We are especially honored to open the issue with an interview to Kenneth Frampton on his retirement from his long tenure as professor at Columbia University. It is a most stimulating conversation with Yehuda Safran and Daniel Sherer on his outstanding scholarly career, intertwining further reflections on his theoretical and critical constructs (such as the idea that there is a story of “another” Modern Movement that needs to be told) with intriguing anecdotes of his interactions with the major protagonists of modern architecture. After reading the interview, one cannot help but asking oneself on how would it be possible to regain today the level of cultural discourse afforded by that impressive score of architects, critics and intellectuals that Frampton helped us so well to understand in their multiple connections and differences, artistic intentions and contributions to our fields.

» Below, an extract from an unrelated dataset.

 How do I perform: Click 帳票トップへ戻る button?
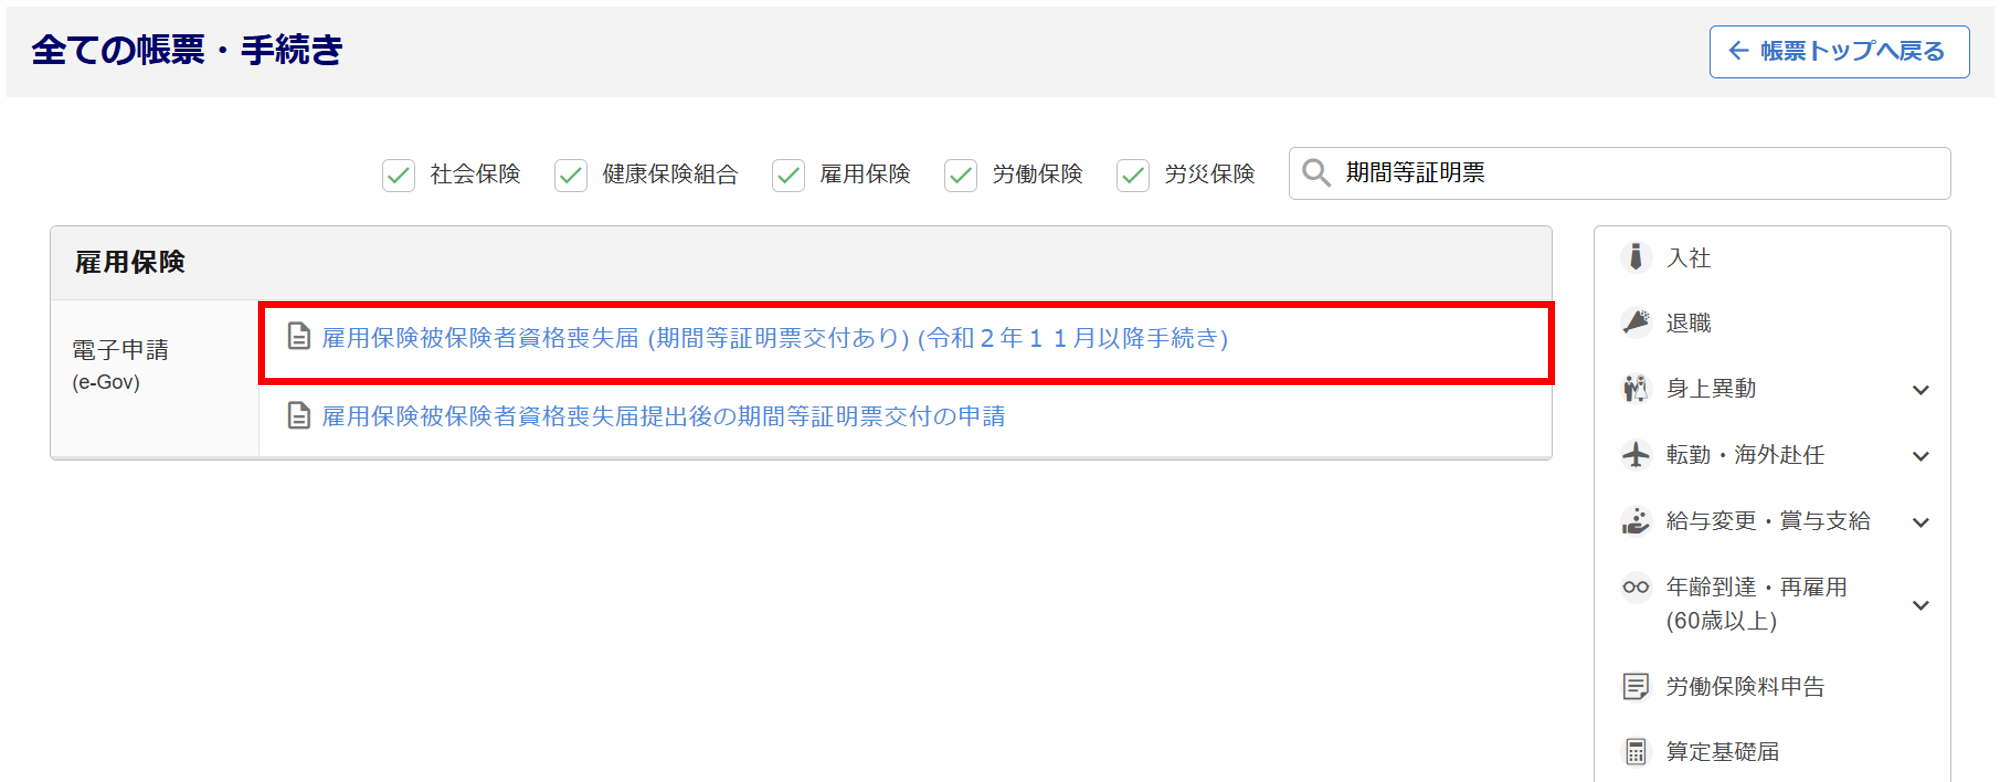1839,51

Also in the opening section of “criticism,” and related to Frampton’s idea of the “other” Modern Movement, we feature a re-appraisal by Stamatina Kousidi of the role that the critical study of the vernacular, especially through the lens of exhibition curation, has had in the development of a more mature modern sensibility. We close the section with Aya Jazaierly and Andrea Canclini discussing the “design story” of the Japan National Stadium for the 2020 Olympics and the interesting controversy that it sparked. Then, in the “theory” section, a discussion by Igor Siddiqui centers on a relatively lesser known figure of French Modernism, Claude Parent, and his most intriguing concept of the “oblique,” with its spatial translation of the practicable, indeed a strange and disquieting architectural device at the intersection with interiors and installation art.
Then, we have contributions on: how to approach the revitalization of modernist housing (Fabio Lepratto); new concrete technology (Pablo Moyano Fernandez); construction detailing (Eleni Vlachonasiou) at a time when, to paraphrase Sigfried Giedion, “digital technology takes command”; AI and the envisioning of public space (Yandi A. Yatmo et al.); and a broader discussion on the phenomenon of cities from scratch by our own Taraneh Meshkani. We conclude with a series of “case-studies”: on strategies of landscape urbanism for the revitalization of a former industrial city in Northen Ohio, USA (Yong Huang); sustainability through community engagement in Istanbul (Peter Wong et al.); reparative mapping for a Native American village within a cross-disciplinary research at the intersection with anthropology (Stephen Luoni); and how a travelogue may become an effective tool to narrate cultural heritage, as well as an educational experience (Giuseppe Resta and Berna Göl).
We complete this rich issue with an equally rich section of book reviews. As demonstrated over the years, at TPJ we place particular value on book reviews as a way to select and promote valuable publications that, in our view, feed into the discourse unfolding through the pages of the journal. Thus, in this issue Meshkani and myself join invited authors Stephen Leet and Diane Ghirardo to discuss books published between 2022 and 2023. We start with a volume edited by Elisa Dainese and Aleksandar Stanicic on an unfortunately timely issue, such as worn-torn areas of the world. Then we look at Angelo Maggi’s monograph, on the work of a unique architect-turned-photographer, G.E. Kidder Smith, who considerably contributed, through his critical eye, to the narrative of modern architecture. We include a volume by Orazio Carpenzano, Federica Morgia and Manuela Raitano, who edited the proceedings of a major international symposium, held at Sapienza University in Rome in 2021, with contributions by, among others, Rafael Moneo, Peter Eisenman, Franco Purini, Jean-Louis Cohen, and Maristella Casciato, on the legacy of architect-intellectual Carlo Aymonino, who has not yet received proper recognition for the influence he had on the evolution of modern architecture. We conclude with a self-authored monograph on the work of John Ronan, who, in our view, is currently emerging among the most interesting and promising figures on the world stage of contemporary architecture.